Darfour. Les Ministres ont réaffirmé soutenir la mission hybride Onu/Union africaine (Minuad) au Soudan – Darfour en réponse au cri d’alarme de l’Onu (lire : La Minuad au Darfour clouée au sol ?).
RD Congo. Les Ministres sont inquiets sur la situation. La relance du processus de désarmement, de démobilisation et de réintégration, engagée en décembre 2006, « ne s’est pas matérialisée durant ces six derniers mois ». L’Union européenne « encourage donc tous les acteurs à s’impliquer davantage ». Des progrès continus dans la réforme du secteur de sécurité restent aussi « nécessaires pour assurer une stabilité durable » de la république, de même que l’élaboration d’un « concept détaillé pour les forces armées futures » et la « réforme du système de police et de justice ».

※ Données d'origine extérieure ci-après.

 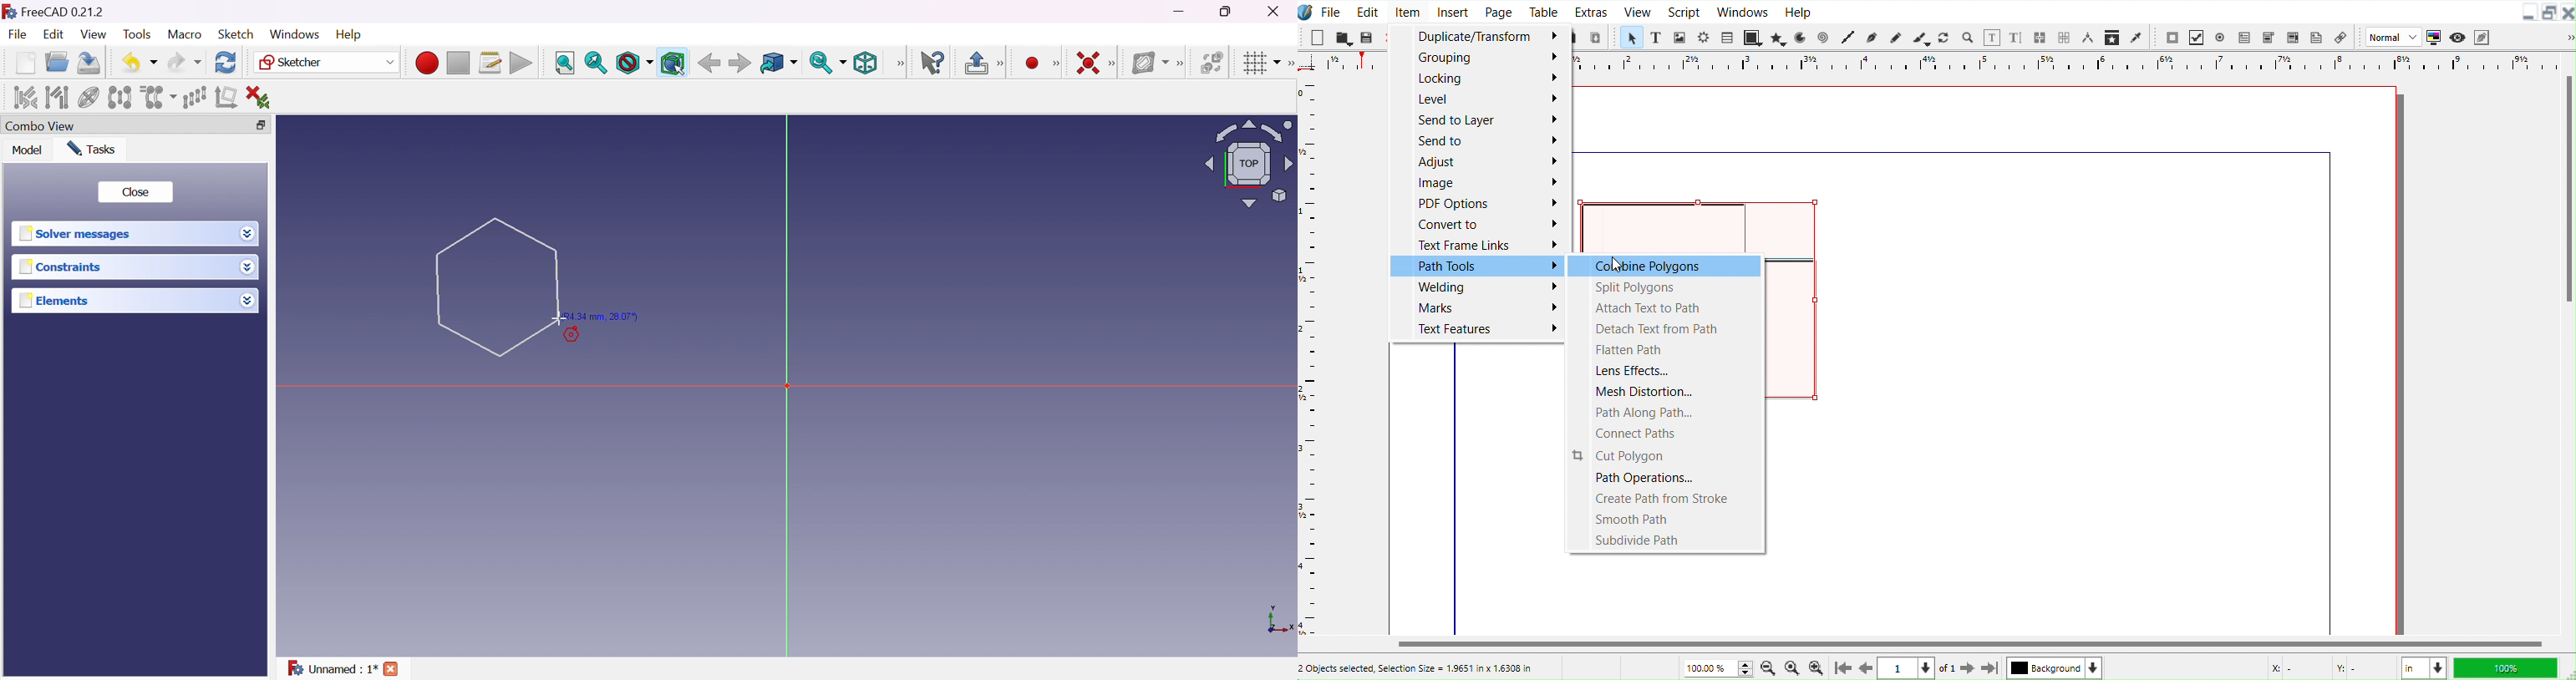 I want to click on Create point, so click(x=1034, y=64).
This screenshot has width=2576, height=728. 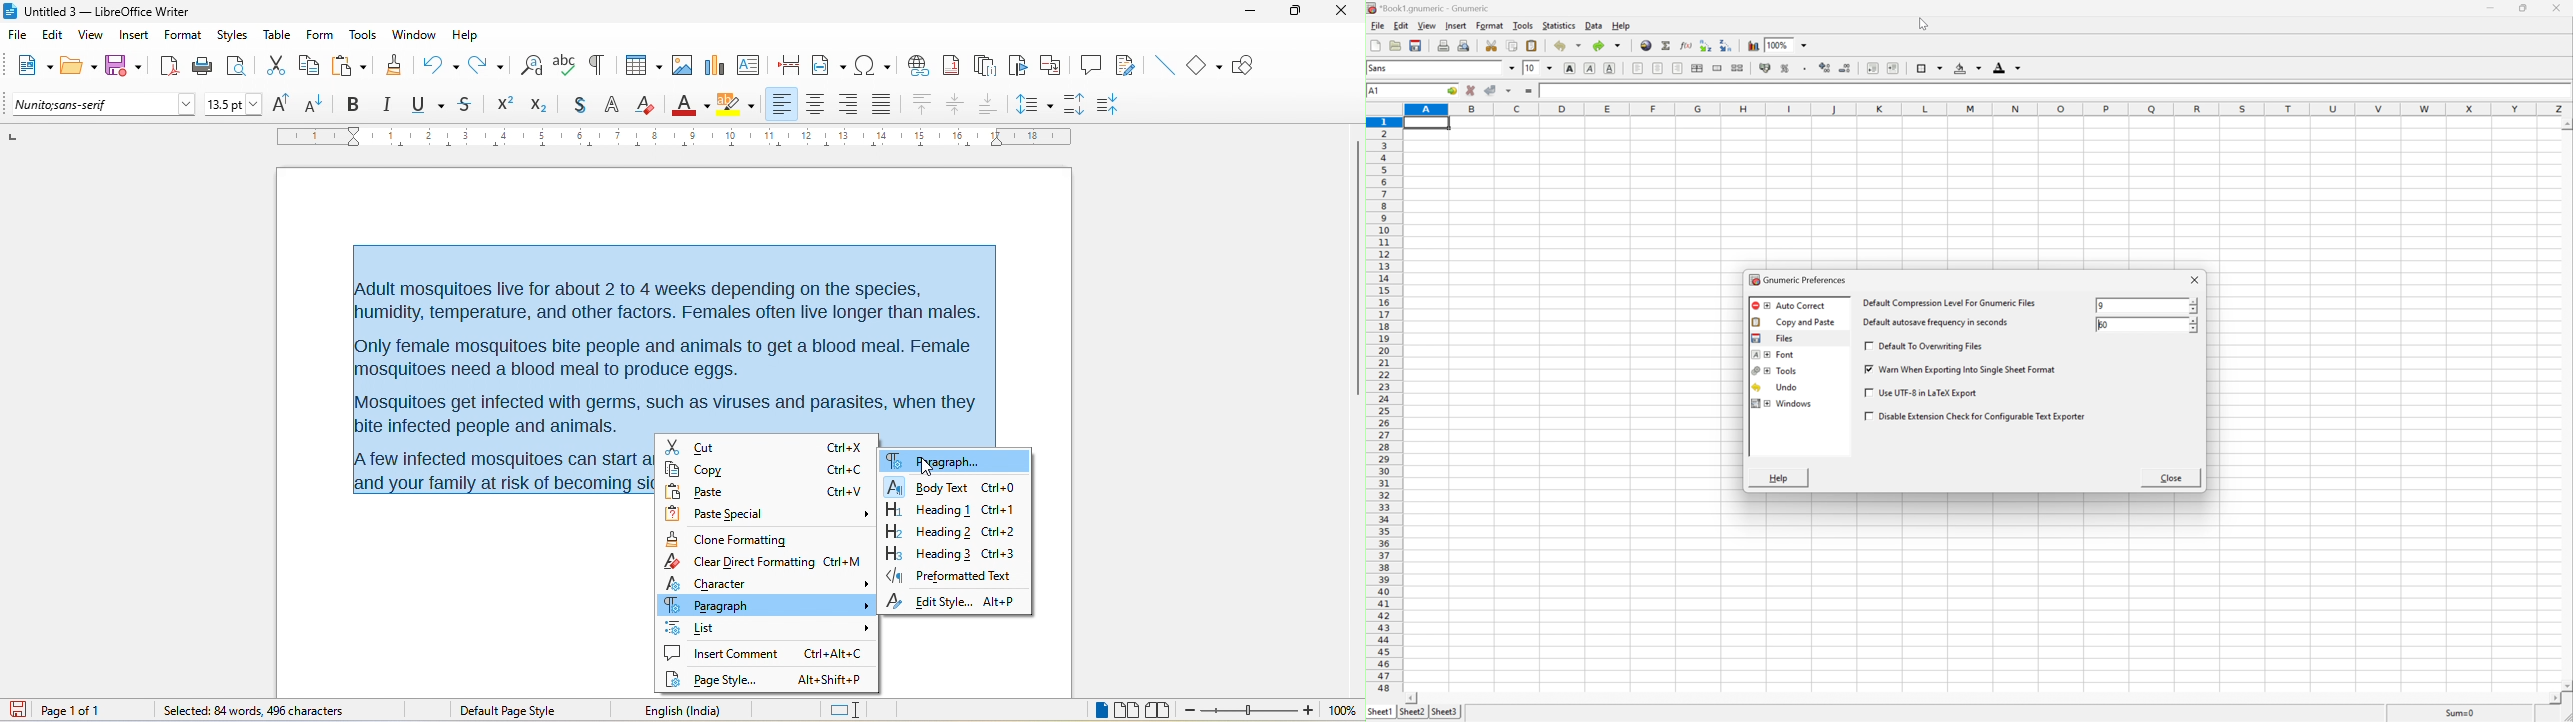 I want to click on 100%, so click(x=1342, y=711).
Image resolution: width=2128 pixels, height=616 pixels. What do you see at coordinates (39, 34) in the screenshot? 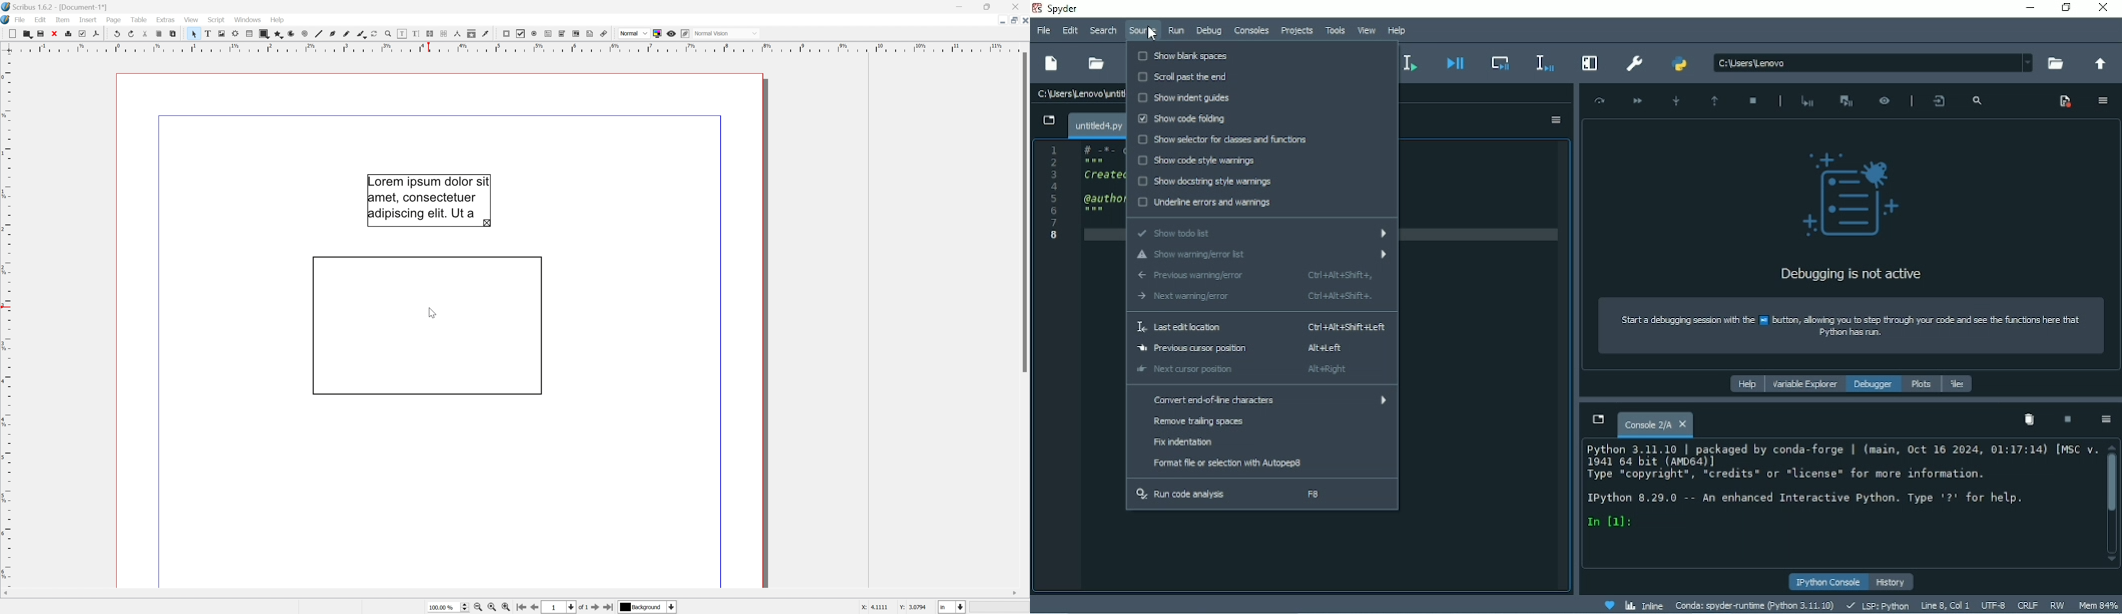
I see `Save` at bounding box center [39, 34].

Moyen-Orient. Le Conseil a confirmé son soutien à la mission de police civile en Palestine (EUPOL Copps), à la mission d’assistance à la frontière au point de passage de Rafah (EUBAM Rafah), qui conserve son potentiel opérationnel en dépit de la fermeture du point de passage. De même, il a salué l’extension de la mission Etat de droit en Irak (EUJUST Lex) qui continuera son travail jusqu’au 30 juin 2009.
Afghanistan. Lancée en juin 2007, la montée en puissance de la mission EUPOL – visant à renforcer la capacité de police et de lutte contre la criminalité du gouvernement afghan - est plus lente que prévue, selon les observateurs. Le Conseil a donc prudemment pris note qu’elle devrait « atteindre sa pleine capacité opérationnelle en mars 2008 ».